Go through the listing below and list every line with "computer".

------------------------------------

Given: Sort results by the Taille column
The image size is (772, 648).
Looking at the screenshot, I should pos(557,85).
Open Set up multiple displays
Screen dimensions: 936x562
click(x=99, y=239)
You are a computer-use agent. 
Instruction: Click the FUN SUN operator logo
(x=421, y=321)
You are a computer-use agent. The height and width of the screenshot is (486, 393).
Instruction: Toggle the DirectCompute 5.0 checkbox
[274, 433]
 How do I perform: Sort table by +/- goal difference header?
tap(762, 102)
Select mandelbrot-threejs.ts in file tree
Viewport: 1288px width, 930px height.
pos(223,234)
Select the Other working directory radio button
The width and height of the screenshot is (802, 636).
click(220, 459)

------------------------------------

**Response to this exercise:**
You are a computer-use agent. 
You are a computer-use agent. The height and width of the screenshot is (486, 393).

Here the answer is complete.